7 Key Considerations for Microservices-Based Application Delivery

Before embarking on your cloud native journey, it is essential to critically assess your organization’s readiness with regard to skill set so that you can choose the solutions that best fit the business objective you are seeking to meet in context of your ability to do so. There are seven key considerations to address when planning your microservices-based application delivery design:

  1. Architecting your foundation the right way
  2. Openly integrating with the cloud native ecosystem
  3. Choosing the perfect proxy
  4. Securing your applications and APIs
  5. Enabling CI/CD and canary deployment with advanced traffic steering
  6. Achieving holistic observability
  7. Managing monoliths and microservices

A thorough evaluation of these seven considerations is best done with specific tasks and goals in mind. Depending on the size and diversity of your organization, you may need to account for a variety of stakeholders’ needs — that is, tasks and goals that differ based on role and responsibility. In context of application delivery, let’s survey the most common roles with a generalized view of their responsibilities and needs as stakeholders. To help facilitate a general understanding, we’ve grouped some roles when responsibilities overlap across multiple teams:

  • Platform

    Platform teams are responsible for deploying and managing their Kubernetes infrastructure. They are responsible for platform governance, operational efficiency, and developer agility. The platform team is the connective tissue among various teams like DevOps, SREs, developers, and network operations teams and therefore must address and balance the unique needs of a diverse group of stakeholders, or influencers, when choosing cloud native solutions.

  • DevOps

    DevOps teams are responsible for continuously deploying applications. They care about faster development and release cycles, CI/CD and automation, and canary and progressive rollout.

  • SREs

    Site reliability engineers must ensure application availability. They care about observability, incident response, and postmortems. SREs often act as architects for DevOps team and as such are often extensions of or directly belong to DevOps teams.

  • Developers

    Development teams are responsible for application performance and are focused on ensuring a seamless end-user experience, including troubleshooting and microservices discovery and routing. Application performance and troubleshooting is shared responsibility among multiple teams.

  • NetOps

    Network operations teams are responsible for ensuring stable, high-performing network connectivity, resiliency, security (e.g. web application firewalls and TLS), and are commonly focused on north-south traffic. They care about establishing networking policies and enforcing compliance; achieving management, control, and monitoring of the network; and gaining visibility for the purpose of resources and capacity planning.

  • DevSecOps

    DevSecOps teams care about ensuring a strong security posture and rely on automated tools to orchestrate security for infrastructure, applications, containers, and API gateways. DevSecOps works very closley with NetOps team for holistic secure posture.

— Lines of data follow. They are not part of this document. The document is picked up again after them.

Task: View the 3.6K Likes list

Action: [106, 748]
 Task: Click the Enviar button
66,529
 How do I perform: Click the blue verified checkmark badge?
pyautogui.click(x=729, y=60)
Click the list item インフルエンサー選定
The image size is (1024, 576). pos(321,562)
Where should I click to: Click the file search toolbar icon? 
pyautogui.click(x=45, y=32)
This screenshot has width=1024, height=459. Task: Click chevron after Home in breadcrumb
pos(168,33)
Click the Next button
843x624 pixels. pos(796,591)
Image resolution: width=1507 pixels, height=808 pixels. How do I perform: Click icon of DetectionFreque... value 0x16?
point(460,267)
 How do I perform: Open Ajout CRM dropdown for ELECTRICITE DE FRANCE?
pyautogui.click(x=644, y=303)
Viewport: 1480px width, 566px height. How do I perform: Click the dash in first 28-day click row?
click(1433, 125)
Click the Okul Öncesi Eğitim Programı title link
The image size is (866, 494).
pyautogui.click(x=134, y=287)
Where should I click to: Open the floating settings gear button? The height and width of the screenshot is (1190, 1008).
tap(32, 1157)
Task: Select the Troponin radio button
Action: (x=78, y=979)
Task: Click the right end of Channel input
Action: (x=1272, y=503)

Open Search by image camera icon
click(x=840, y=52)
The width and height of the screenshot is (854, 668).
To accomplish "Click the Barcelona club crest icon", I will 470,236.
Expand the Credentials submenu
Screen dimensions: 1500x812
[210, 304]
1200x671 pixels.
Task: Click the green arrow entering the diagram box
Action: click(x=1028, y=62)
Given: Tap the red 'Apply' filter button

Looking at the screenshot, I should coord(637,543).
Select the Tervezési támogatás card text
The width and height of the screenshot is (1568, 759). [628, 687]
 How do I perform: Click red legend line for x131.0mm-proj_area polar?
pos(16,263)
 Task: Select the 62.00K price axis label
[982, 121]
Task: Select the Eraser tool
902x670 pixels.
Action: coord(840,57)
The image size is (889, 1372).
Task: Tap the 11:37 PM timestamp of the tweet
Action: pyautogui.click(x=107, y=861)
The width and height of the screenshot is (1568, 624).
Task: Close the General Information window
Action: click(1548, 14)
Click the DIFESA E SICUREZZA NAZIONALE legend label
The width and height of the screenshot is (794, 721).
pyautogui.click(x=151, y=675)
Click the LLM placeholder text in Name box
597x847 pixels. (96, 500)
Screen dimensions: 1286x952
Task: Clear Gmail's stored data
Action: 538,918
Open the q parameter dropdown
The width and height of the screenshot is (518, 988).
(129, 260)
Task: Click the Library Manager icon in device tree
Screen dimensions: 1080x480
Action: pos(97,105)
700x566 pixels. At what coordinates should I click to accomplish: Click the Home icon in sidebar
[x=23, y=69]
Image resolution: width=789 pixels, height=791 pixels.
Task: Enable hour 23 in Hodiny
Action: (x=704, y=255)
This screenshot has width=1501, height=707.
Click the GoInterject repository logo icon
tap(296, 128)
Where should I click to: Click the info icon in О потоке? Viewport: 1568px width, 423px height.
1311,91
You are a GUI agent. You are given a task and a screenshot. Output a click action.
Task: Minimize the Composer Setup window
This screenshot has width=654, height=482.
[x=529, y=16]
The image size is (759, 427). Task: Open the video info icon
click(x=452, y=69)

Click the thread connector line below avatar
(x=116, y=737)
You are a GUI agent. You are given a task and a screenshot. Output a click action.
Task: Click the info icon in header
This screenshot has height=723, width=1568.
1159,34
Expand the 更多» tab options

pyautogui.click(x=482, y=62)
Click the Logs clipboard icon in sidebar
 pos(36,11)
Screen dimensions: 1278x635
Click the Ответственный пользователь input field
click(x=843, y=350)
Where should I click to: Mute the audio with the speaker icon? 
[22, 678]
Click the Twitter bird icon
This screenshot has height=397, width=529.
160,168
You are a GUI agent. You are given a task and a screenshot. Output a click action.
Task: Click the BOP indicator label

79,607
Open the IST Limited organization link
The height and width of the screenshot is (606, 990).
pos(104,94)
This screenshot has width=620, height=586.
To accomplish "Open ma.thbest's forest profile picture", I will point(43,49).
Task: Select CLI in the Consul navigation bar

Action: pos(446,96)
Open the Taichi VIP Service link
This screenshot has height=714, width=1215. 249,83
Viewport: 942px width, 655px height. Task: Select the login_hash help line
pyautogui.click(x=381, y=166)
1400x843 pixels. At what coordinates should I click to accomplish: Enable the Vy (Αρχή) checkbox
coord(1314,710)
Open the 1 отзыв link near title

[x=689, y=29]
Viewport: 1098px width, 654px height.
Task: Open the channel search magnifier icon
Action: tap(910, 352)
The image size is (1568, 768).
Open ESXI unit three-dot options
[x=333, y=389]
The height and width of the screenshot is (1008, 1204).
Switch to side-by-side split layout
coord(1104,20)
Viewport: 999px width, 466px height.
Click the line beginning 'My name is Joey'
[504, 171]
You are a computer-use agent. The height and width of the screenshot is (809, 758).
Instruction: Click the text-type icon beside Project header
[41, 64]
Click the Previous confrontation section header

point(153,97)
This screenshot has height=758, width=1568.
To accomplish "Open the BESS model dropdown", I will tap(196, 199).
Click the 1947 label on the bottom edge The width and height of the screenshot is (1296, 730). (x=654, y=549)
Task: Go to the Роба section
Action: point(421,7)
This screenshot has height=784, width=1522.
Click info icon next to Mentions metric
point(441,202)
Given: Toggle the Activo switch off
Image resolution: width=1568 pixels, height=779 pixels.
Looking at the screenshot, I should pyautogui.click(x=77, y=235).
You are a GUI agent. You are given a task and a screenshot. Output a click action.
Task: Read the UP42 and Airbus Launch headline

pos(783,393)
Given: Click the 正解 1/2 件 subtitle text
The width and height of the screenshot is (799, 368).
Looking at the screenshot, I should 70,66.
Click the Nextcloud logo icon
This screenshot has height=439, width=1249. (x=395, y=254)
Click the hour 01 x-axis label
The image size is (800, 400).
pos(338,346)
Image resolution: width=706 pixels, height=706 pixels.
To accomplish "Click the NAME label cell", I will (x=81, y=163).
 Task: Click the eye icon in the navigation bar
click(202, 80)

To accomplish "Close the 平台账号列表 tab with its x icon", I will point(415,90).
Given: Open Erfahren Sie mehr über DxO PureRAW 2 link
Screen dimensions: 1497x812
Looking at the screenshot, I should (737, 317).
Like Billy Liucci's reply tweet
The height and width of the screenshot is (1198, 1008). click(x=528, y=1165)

Diverse Stakeholders have different needs

Each role has nuanced responsibilities. Whether you have a single person or teams of people assigned to these roles, each role’s function needs to be accounted for.

It’s important to note that these stakeholders are undergoing a transformation in their responsibilities — or at least a transformation in the way in which they perform their responsibilities. Depending upon your organization’s size and structure, your stakeholders may have clearly defined lines of accountability or not among roles. As you adopt a cloud native approach to application deployment and delivery, you may find that the once-defined lines have blurred or that they are being redrawn. Be aware that the individuals who fill these roles typically go through a period of adjustment that can be unsettling until they adapt to their own and their teams’ new identities.

Your cloud native infrastructure should be as accommodating as possible to you, your team, and your collective responsibilities and process, so we encourage you to seek solutions that address the needs of all your stakeholders. Significantly, this includes evaluating different architectural models for as best fit for purpose. While every organization doesn’t travel the same road to cloud native, every journey starts with initial architectural decisions – decisions which have substantial bearing on your path to cloud native.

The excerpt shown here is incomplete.